◆ **TASK ITEM**:
Your task is to repeat all of the data exactly while excluding the pictures.

◆ **MATERIAL FOR THIS EXERCISE**:
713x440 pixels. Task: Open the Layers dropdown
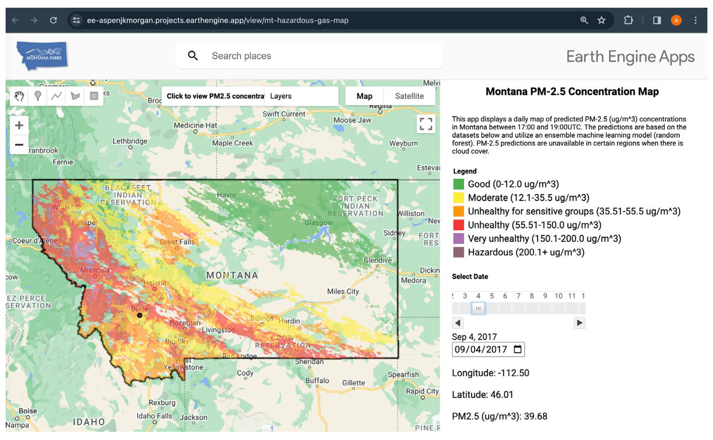tap(281, 96)
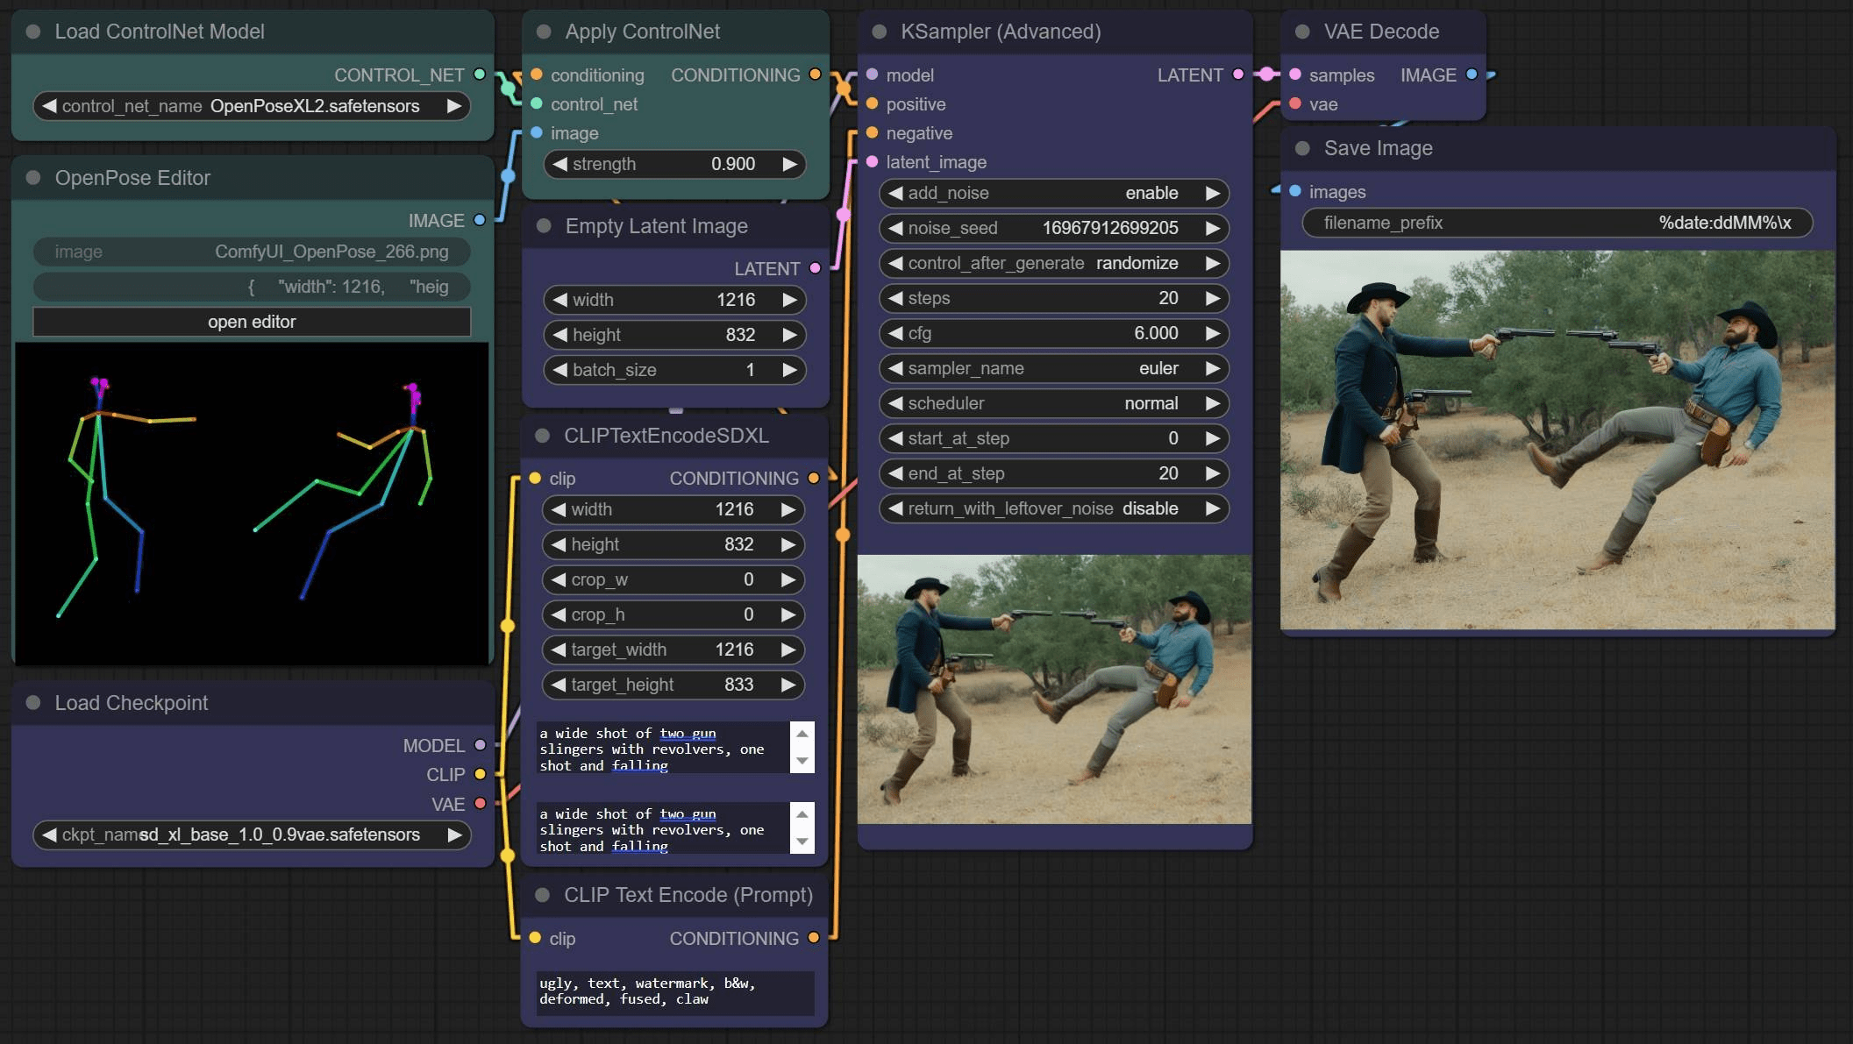1853x1044 pixels.
Task: Toggle return_with_leftover_noise disable setting
Action: click(1052, 508)
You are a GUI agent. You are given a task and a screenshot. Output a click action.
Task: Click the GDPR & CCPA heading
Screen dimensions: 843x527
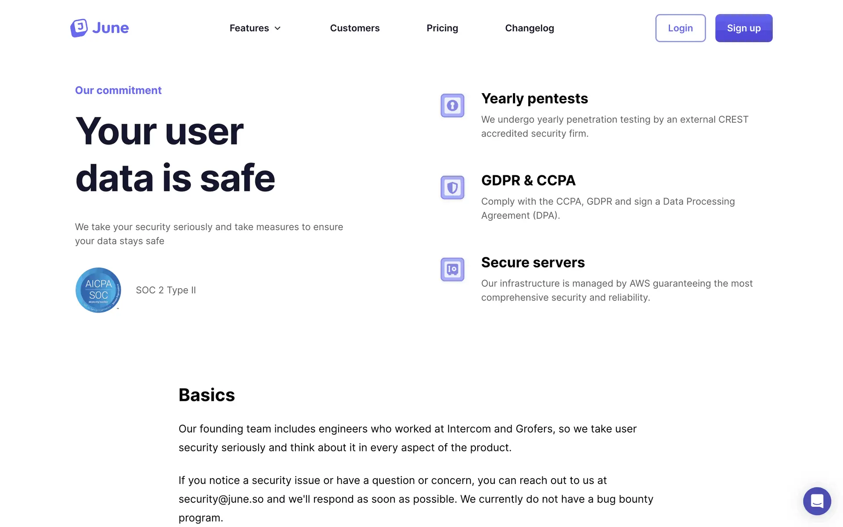click(x=528, y=180)
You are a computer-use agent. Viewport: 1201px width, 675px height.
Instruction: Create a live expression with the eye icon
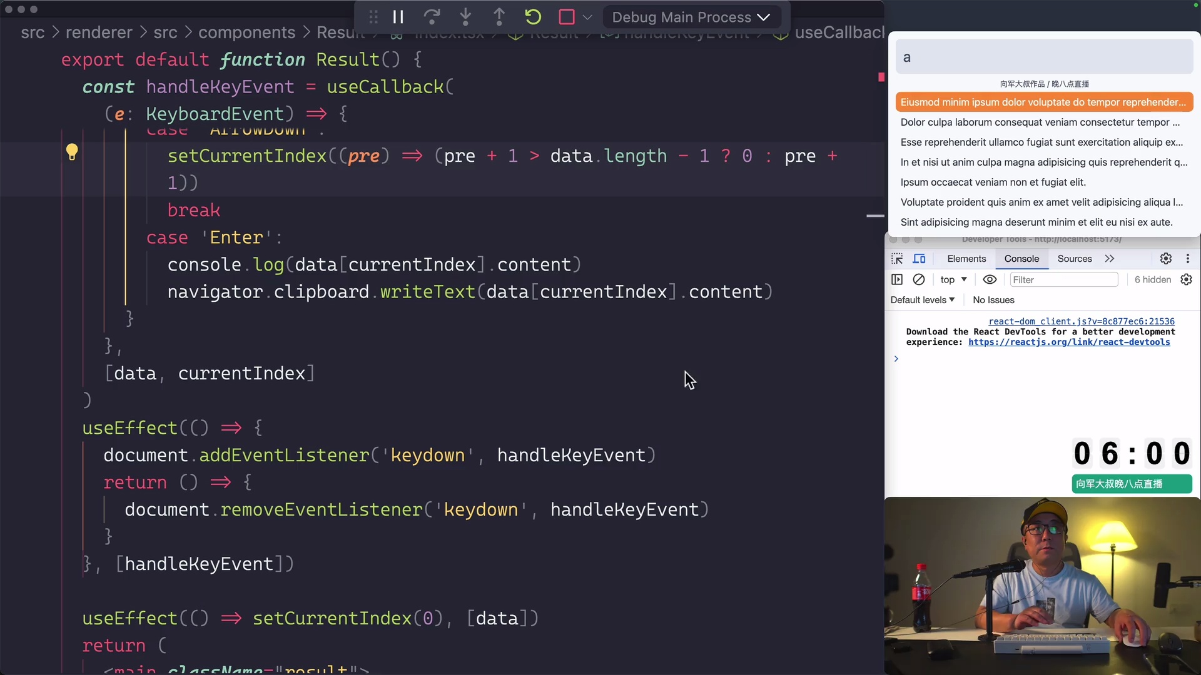click(x=990, y=279)
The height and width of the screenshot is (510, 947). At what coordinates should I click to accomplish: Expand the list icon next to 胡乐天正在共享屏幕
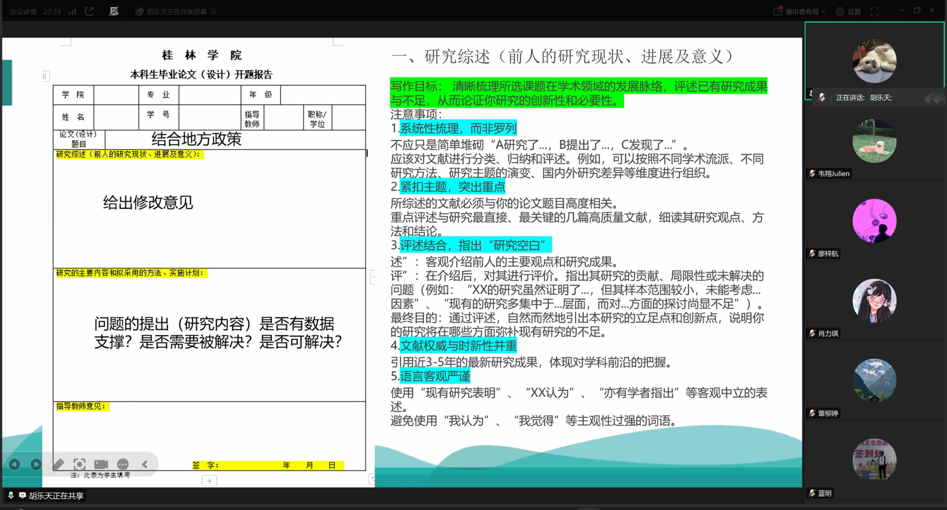pos(213,12)
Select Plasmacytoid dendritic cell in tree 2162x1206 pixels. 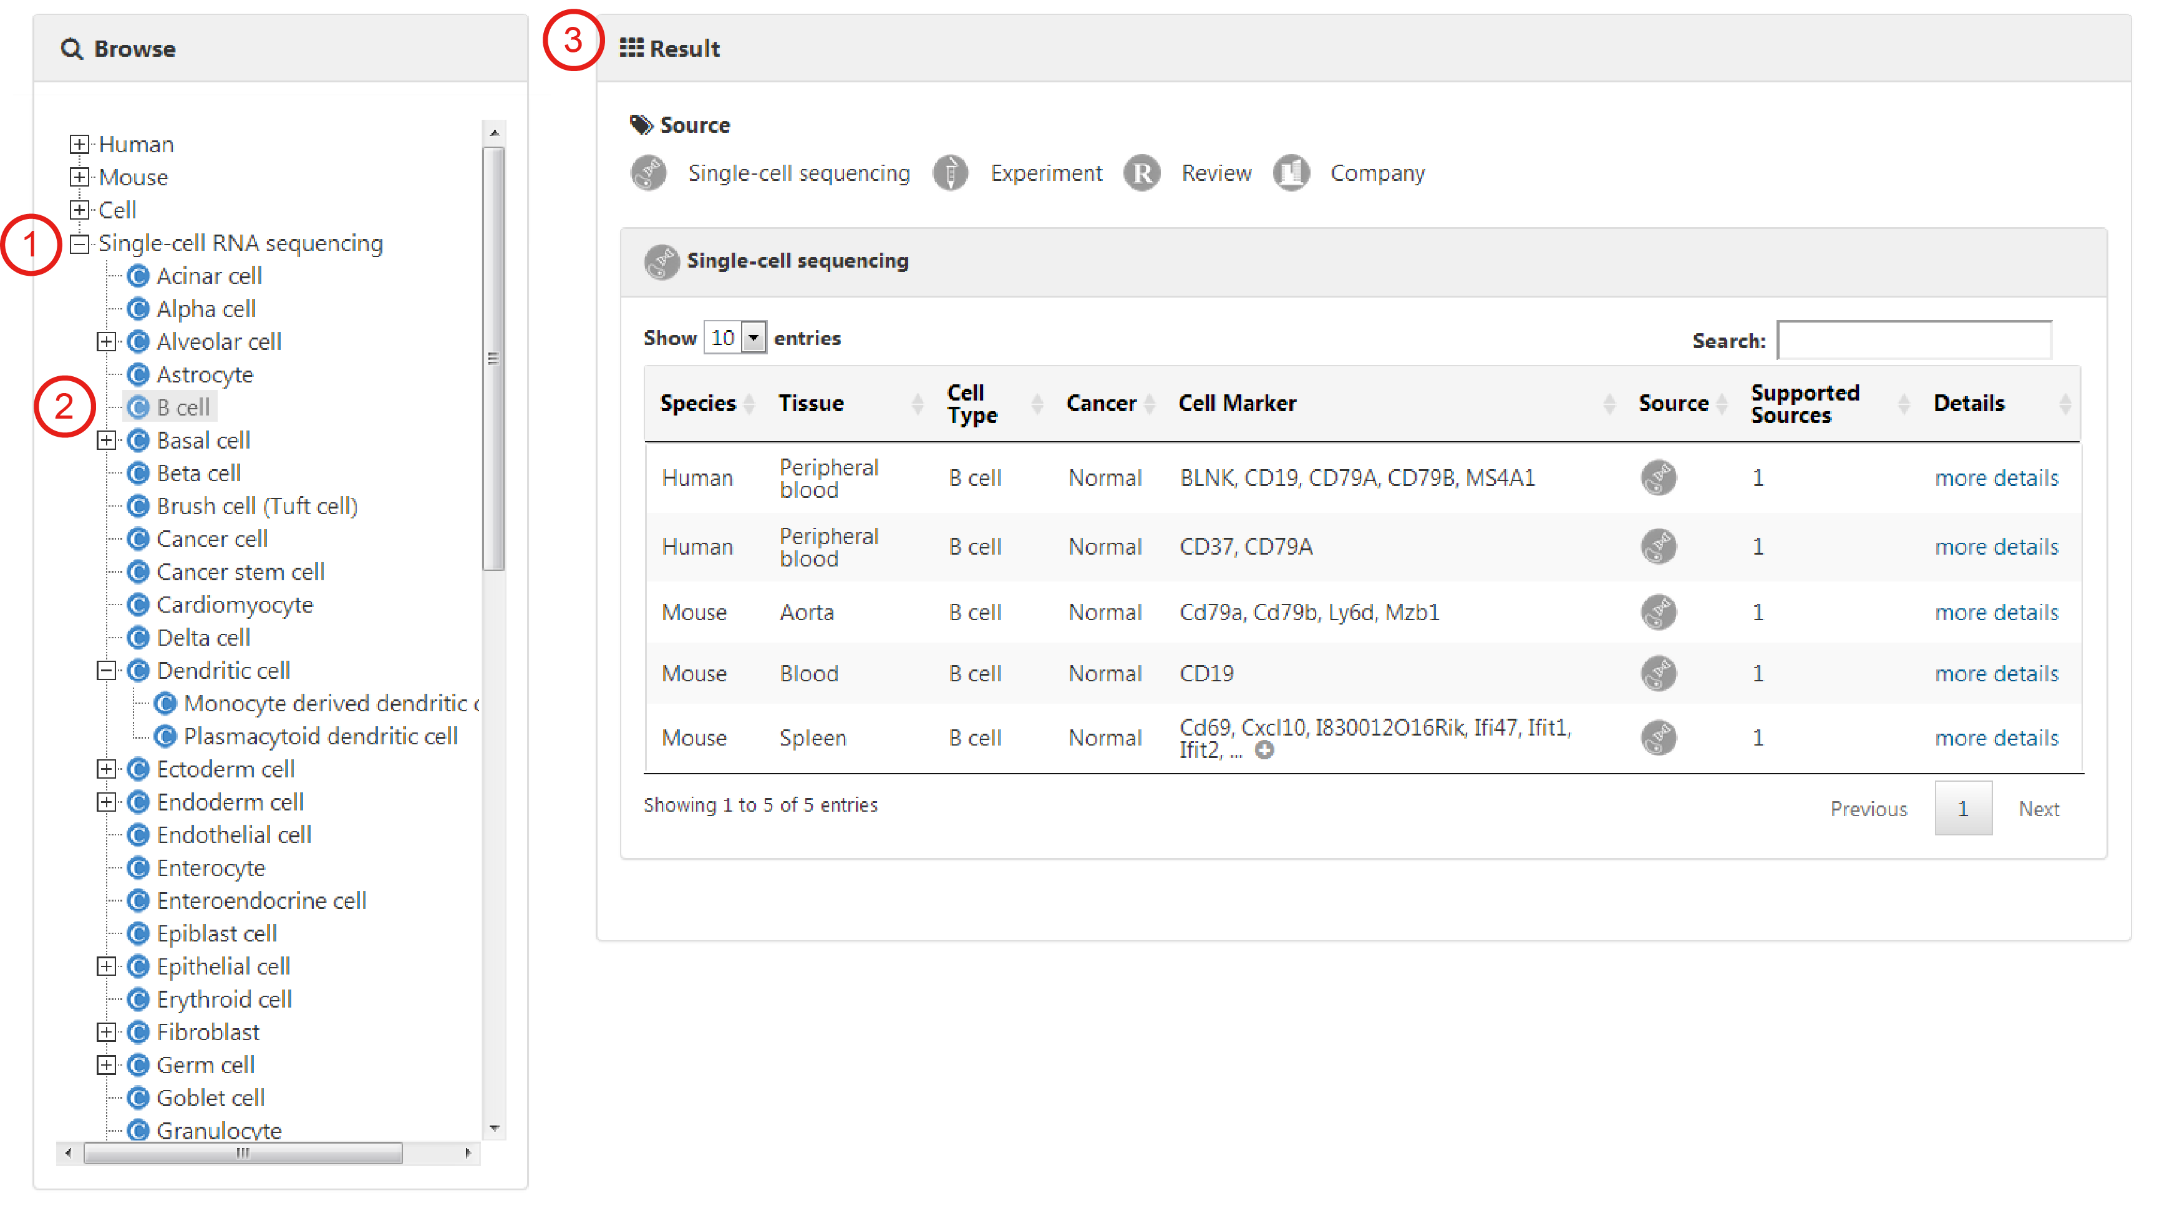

◆ **OUTPUT**:
713x440 pixels. Task: Open the Layers dropdown
tap(281, 96)
1853x1044 pixels.
Task: Toggle return_with_leftover_noise disable setting
Action: click(1052, 508)
You are a GUI agent. You are given a task and a screenshot. Output a click action.
Task: Click the GDPR & CCPA heading
Screen dimensions: 843x527
click(x=528, y=180)
You are a computer-use agent. Viewport: 1201px width, 675px height.
Instruction: Create a live expression with the eye icon
click(x=990, y=279)
The height and width of the screenshot is (510, 947). At what coordinates should I click to accomplish: Expand the list icon next to 胡乐天正在共享屏幕
pos(213,12)
Select Plasmacytoid dendritic cell in tree 2162x1206 pixels. 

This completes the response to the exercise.